Ketua Pusat Kajian Kebudayaan dan Etnik Prof. Dr. Budi Agustono mengatakan, persoalan konflik etnik menjadi peran sentral formasi politik di Indonesia, terutama terkait dengan gejolak politik sosial dan ekonomi yang berlangsung akhir tahun 1990-an.

“Ketika misalnya formasi kekuasaan orde baru yang pada waktu itu mengalami keringkihan politik, sehingga di sana-sini terjadi konflik etnik. Terutama di kota satelitik Indonesia, seperti Ambon, Poso, Sambas, Pontianak, dan sebagainya,” ujar Prof. Budi.

Menurut Prof. Budi, ketika terjadi politik juga bersamaan dengan eskalasi yang begitu tinggi, muncul linisasi dan partisipasi masyarakat dalam penyelesaikan konflik. Hal itu direpresentasikan dengan kehadiran asosiasi warga.

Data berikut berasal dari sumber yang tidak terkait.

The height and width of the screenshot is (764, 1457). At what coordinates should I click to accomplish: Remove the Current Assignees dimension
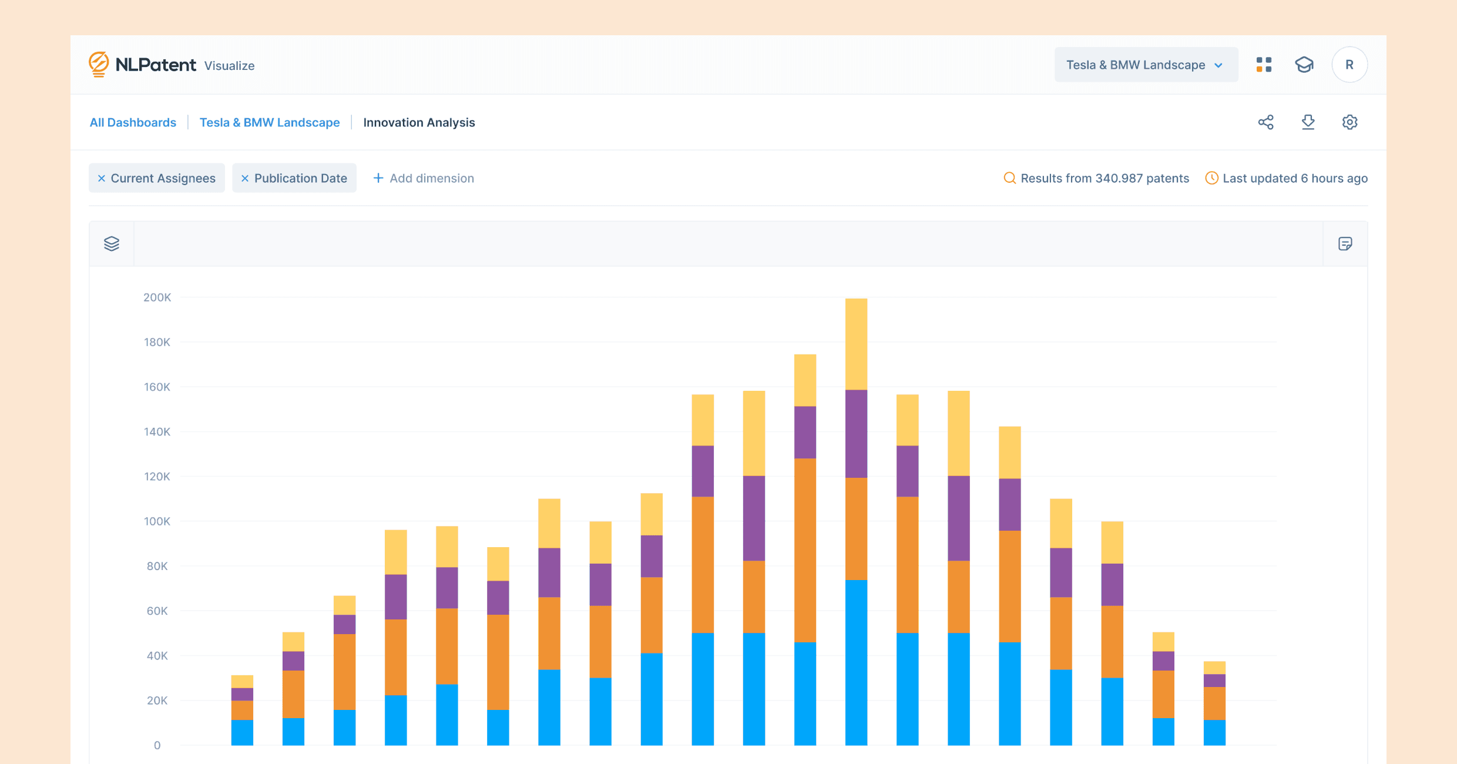[x=102, y=178]
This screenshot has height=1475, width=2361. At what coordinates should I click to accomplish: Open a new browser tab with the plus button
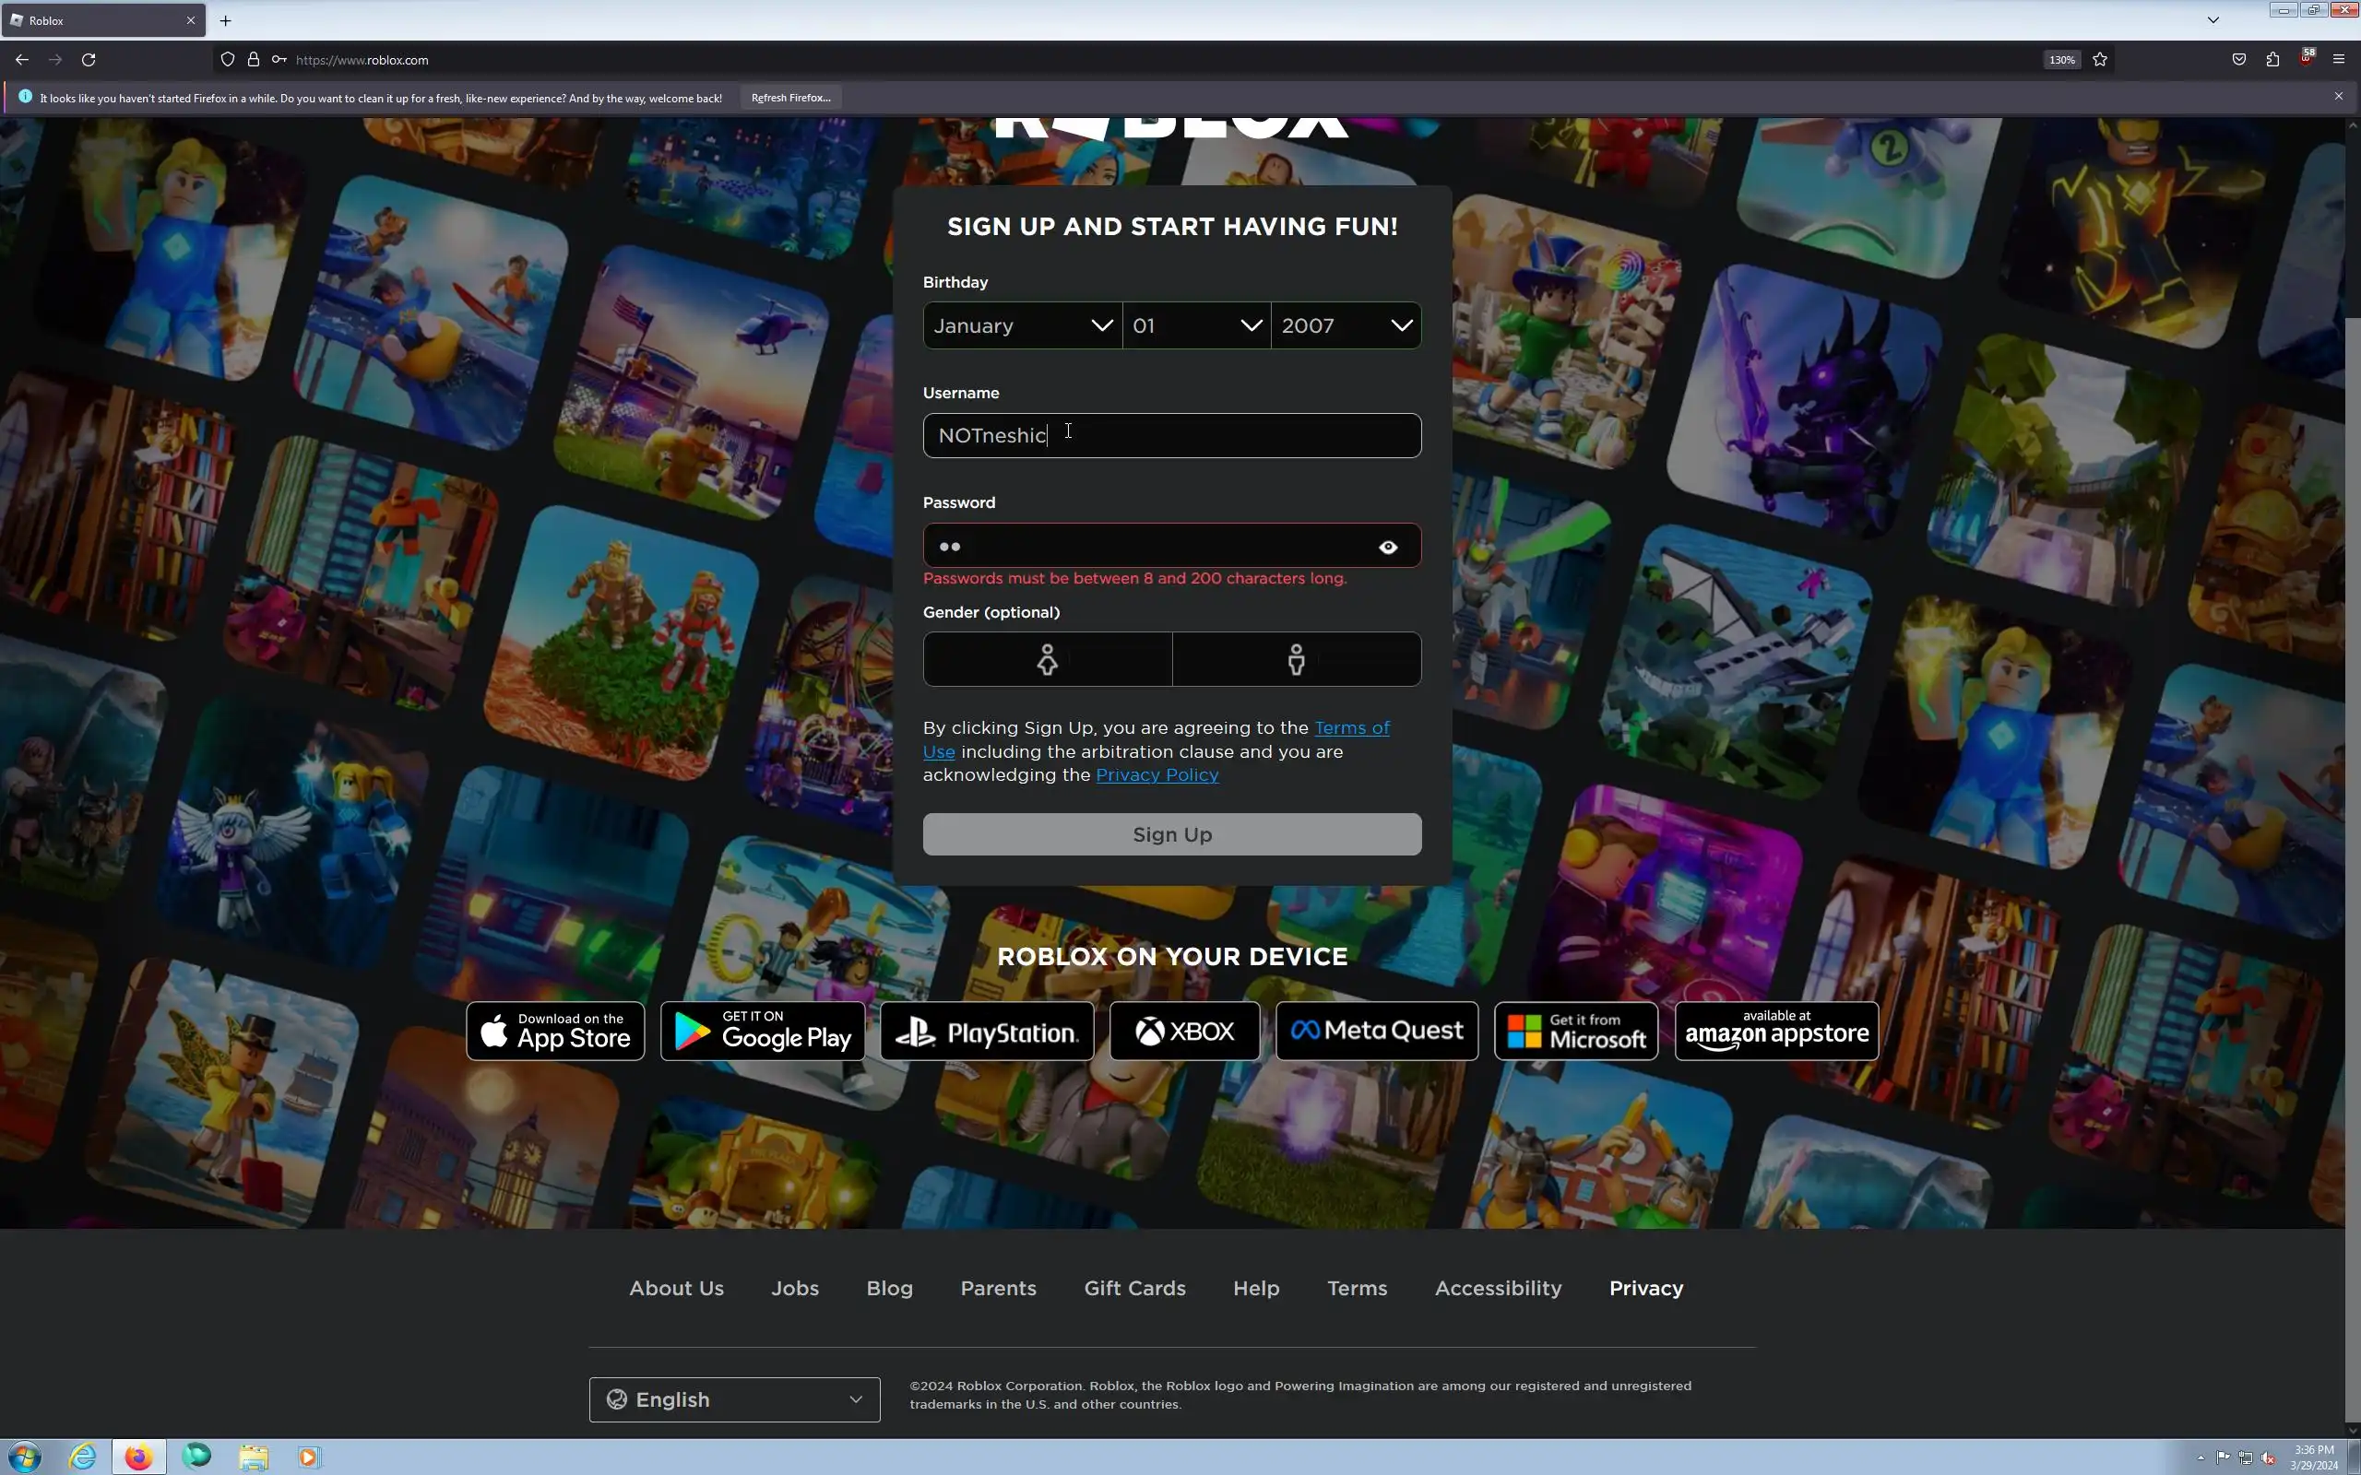coord(225,20)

“Ini menjadi penting melihat bagaimana warga menginisiasi perdamaian dan penurunan eskalasi konflik,” ujarnya memantik diskusi.

Dalam kesempatan tersebut, Ketua Komnas HAM Republik Indonesia Ahmad Taufan Damanik, M.A menyampaikan bahwa benar tidak ada masalah etnisitas lagi di Sumatera Utara. Menurutnya, Medan punya modalitas yang tinggi yaitu prinsip-prinsip egalitarian.

“Saya sangat terkesan dengan panggilan ‘bung’ di Medan pada sekitar tahun 1950. Itu mengindikasikan perkawinan semua etnik, panggilan yang mengikat semua. Tidak saja pengikat antar etnik tapi juga pengikat antar agama dan antar kelas,”jelas Ketua Komnas HAM.

Ahmad Taufan menambahkan, prinsip itu telah terbangun sejak awal. Meskipun Medan merupakan daerah Melayu dengan mayoritas etnis Jawa, tetapi tidak ada kelompok yang mendominasi satu sama lain.

“Semua pihak punya peran yang besar, mencirikan modalitas yang besar,” ujarnya.

Menurut Ahmad, berkembangnya zona ekslusif perlu diminimalisir untuk mencegah konflik etnik, seperti adanya perumahan khusus untuk identitas tertentu.

“Kita perlu perbanyak membangun ruang bersama, Lapangan Merdeka dapat diarahkan menjadi ruang bersama, misalnya dengan mengadakan acara budaya yang dapat diakses oleh semua pihak,” lanjutnya.

Ketua Komnas HAM turut mengapresiasi Pusat Kajian Kebudayaan dan Etnik USU. Ia berharap, pusat kajian ini dapat terlibat dalam pengambilan kebijakan dan penyelesaian masalah.

“Pusat kajian etnik di USU ini bisa tampil menemukan solusi, kita punya sumber daya manusia yang bisa dioptimalkan,” pungkasnya.